### [What is needed]
Repeat verbatim the rows that begin with the line containing "Click the R language entry" and end with the line containing "point(37,273)", including both of those lines.
---- Source material
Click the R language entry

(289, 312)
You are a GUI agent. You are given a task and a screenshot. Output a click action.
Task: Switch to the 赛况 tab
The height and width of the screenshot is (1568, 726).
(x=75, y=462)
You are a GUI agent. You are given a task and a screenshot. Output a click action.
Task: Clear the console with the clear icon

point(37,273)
--------
---- Source material
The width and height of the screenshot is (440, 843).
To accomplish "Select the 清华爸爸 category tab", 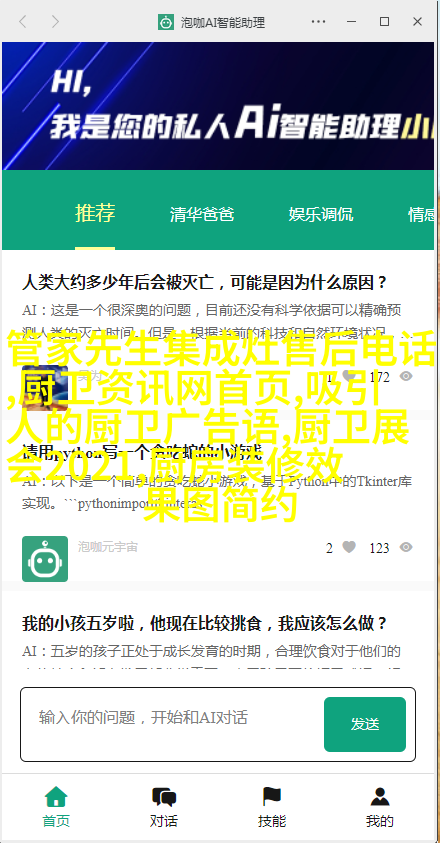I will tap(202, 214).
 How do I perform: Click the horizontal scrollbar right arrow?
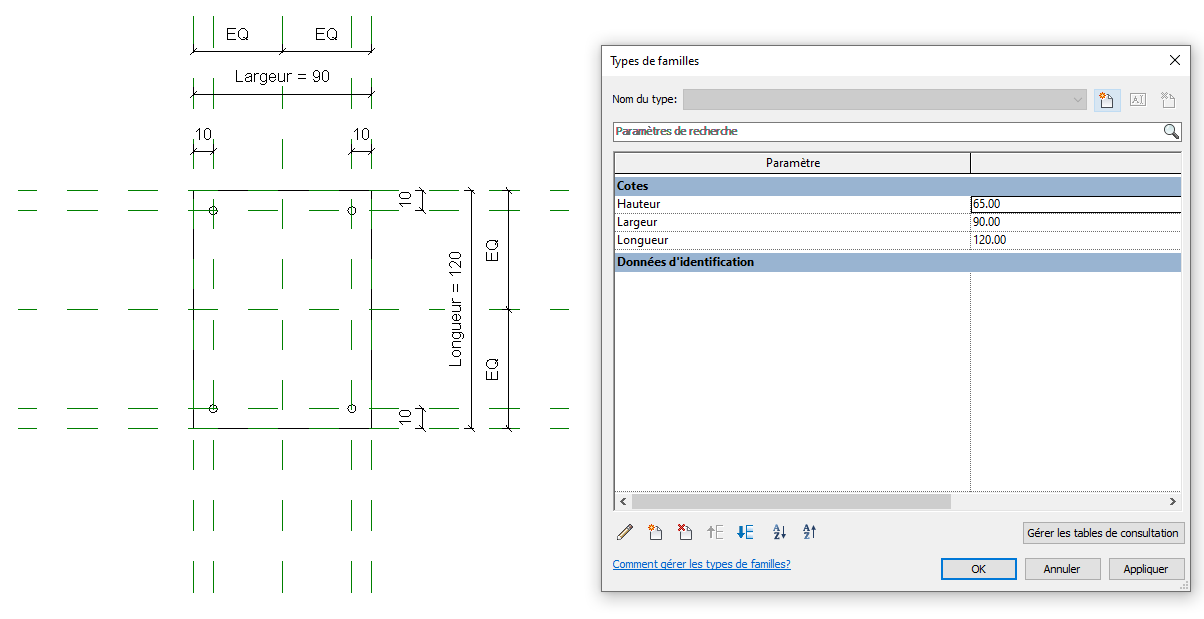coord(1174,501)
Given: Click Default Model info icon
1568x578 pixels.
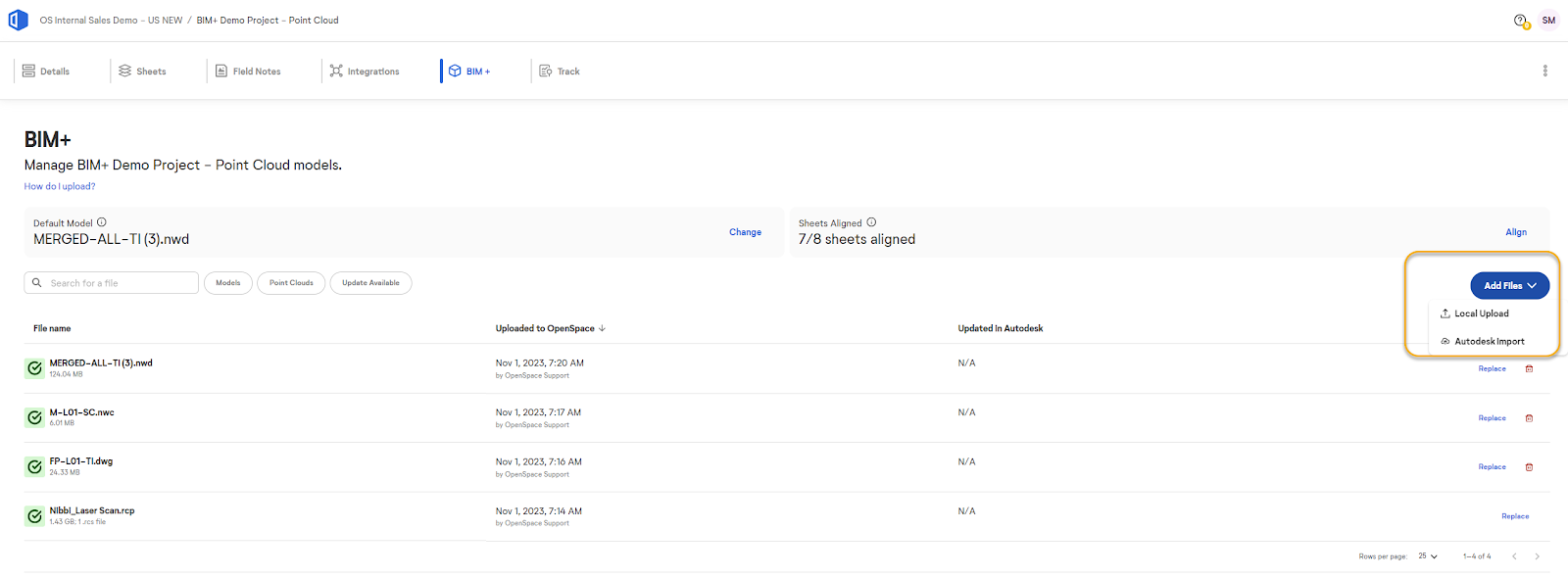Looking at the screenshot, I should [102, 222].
--------
### [Output of the task]
Click the R language entry

(289, 312)
You are a GUI agent. You are given a task and a screenshot. Output a click action.
Task: Switch to the 赛况 tab
The height and width of the screenshot is (1568, 726).
(x=75, y=462)
You are a GUI agent. You are given a task and a screenshot. Output a click action.
Task: Clear the console with the clear icon

point(37,273)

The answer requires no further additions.